* WORK TO COMPLETE *
Everything in the listing below must be duplicated exactly.

* DATASET RECORDS *

BEGIN

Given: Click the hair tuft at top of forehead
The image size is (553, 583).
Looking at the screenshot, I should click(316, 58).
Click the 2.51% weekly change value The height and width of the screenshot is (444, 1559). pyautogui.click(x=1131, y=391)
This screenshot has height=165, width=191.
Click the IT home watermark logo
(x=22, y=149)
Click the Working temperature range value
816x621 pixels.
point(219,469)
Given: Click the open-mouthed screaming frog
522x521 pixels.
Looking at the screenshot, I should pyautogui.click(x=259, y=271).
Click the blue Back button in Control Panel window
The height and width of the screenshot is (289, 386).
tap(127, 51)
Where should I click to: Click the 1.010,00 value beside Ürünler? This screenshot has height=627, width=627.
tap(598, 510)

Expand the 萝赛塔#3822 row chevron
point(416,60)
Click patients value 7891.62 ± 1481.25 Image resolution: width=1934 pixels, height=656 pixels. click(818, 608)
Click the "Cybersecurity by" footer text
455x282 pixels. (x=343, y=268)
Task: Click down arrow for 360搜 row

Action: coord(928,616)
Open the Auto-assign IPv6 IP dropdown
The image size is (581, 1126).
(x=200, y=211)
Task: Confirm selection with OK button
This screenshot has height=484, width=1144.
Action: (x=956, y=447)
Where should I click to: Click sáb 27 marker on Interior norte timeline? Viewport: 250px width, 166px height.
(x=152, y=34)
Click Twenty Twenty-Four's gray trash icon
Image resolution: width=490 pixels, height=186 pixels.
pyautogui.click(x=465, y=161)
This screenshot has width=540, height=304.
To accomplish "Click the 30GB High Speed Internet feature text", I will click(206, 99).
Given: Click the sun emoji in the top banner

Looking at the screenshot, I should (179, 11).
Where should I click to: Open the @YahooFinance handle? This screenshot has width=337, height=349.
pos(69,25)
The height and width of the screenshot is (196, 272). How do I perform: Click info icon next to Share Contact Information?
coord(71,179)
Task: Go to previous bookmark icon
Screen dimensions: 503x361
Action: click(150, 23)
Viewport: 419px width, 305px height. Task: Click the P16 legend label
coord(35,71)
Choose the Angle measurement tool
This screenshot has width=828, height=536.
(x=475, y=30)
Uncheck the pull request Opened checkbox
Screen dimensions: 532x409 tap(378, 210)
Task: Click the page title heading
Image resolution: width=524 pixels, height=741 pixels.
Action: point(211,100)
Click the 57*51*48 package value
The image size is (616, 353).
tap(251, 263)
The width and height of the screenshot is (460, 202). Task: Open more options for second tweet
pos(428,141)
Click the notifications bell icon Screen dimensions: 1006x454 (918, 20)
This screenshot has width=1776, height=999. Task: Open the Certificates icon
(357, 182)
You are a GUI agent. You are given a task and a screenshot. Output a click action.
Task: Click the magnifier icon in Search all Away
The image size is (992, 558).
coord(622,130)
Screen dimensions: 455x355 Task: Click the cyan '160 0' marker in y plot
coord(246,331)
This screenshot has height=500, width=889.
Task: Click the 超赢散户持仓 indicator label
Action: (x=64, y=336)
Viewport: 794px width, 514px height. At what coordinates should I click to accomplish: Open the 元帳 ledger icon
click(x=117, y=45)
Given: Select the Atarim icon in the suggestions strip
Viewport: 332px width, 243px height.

END

* THE ANSWER *
Given: Click the hair tuft at top of forehead
The image size is (553, 583).
Looking at the screenshot, I should click(316, 58).
Click the 2.51% weekly change value The height and width of the screenshot is (444, 1559). pyautogui.click(x=1131, y=391)
This screenshot has height=165, width=191.
Click the IT home watermark logo
(x=22, y=149)
Click the Working temperature range value
816x621 pixels.
point(219,469)
Given: Click the open-mouthed screaming frog
522x521 pixels.
Looking at the screenshot, I should pyautogui.click(x=259, y=271).
Click the blue Back button in Control Panel window
The height and width of the screenshot is (289, 386).
tap(127, 51)
Where should I click to: Click the 1.010,00 value beside Ürünler? This screenshot has height=627, width=627.
tap(598, 510)

Expand the 萝赛塔#3822 row chevron
point(416,60)
Click patients value 7891.62 ± 1481.25 Image resolution: width=1934 pixels, height=656 pixels. click(818, 608)
Click the "Cybersecurity by" footer text
455x282 pixels. (x=343, y=268)
Task: Click down arrow for 360搜 row

Action: coord(928,616)
Open the Auto-assign IPv6 IP dropdown
The image size is (581, 1126).
(x=200, y=211)
Task: Confirm selection with OK button
This screenshot has height=484, width=1144.
Action: (x=956, y=447)
Where should I click to: Click sáb 27 marker on Interior norte timeline? Viewport: 250px width, 166px height.
(x=152, y=34)
Click Twenty Twenty-Four's gray trash icon
Image resolution: width=490 pixels, height=186 pixels.
pyautogui.click(x=465, y=161)
This screenshot has width=540, height=304.
To accomplish "Click the 30GB High Speed Internet feature text", I will click(206, 99).
Given: Click the sun emoji in the top banner

Looking at the screenshot, I should (179, 11).
Where should I click to: Open the @YahooFinance handle? This screenshot has width=337, height=349.
pos(69,25)
The height and width of the screenshot is (196, 272). How do I perform: Click info icon next to Share Contact Information?
coord(71,179)
Task: Go to previous bookmark icon
Screen dimensions: 503x361
Action: click(150, 23)
Viewport: 419px width, 305px height. Task: Click the P16 legend label
coord(35,71)
Choose the Angle measurement tool
This screenshot has width=828, height=536.
(x=475, y=30)
Uncheck the pull request Opened checkbox
Screen dimensions: 532x409 tap(378, 210)
Task: Click the page title heading
Image resolution: width=524 pixels, height=741 pixels.
Action: point(211,100)
Click the 57*51*48 package value
The image size is (616, 353).
tap(251, 263)
The width and height of the screenshot is (460, 202). Task: Open more options for second tweet
pos(428,141)
Click the notifications bell icon Screen dimensions: 1006x454 (918, 20)
This screenshot has width=1776, height=999. Task: Open the Certificates icon
(357, 182)
You are a GUI agent. You are given a task and a screenshot. Output a click action.
Task: Click the magnifier icon in Search all Away
The image size is (992, 558).
coord(622,130)
Screen dimensions: 455x355 Task: Click the cyan '160 0' marker in y plot
coord(246,331)
This screenshot has height=500, width=889.
Task: Click the 超赢散户持仓 indicator label
Action: (x=64, y=336)
Viewport: 794px width, 514px height. At what coordinates should I click to accomplish: Open the 元帳 ledger icon
click(x=117, y=45)
Given: Select the Atarim icon in the suggestions strip
Viewport: 332px width, 243px height.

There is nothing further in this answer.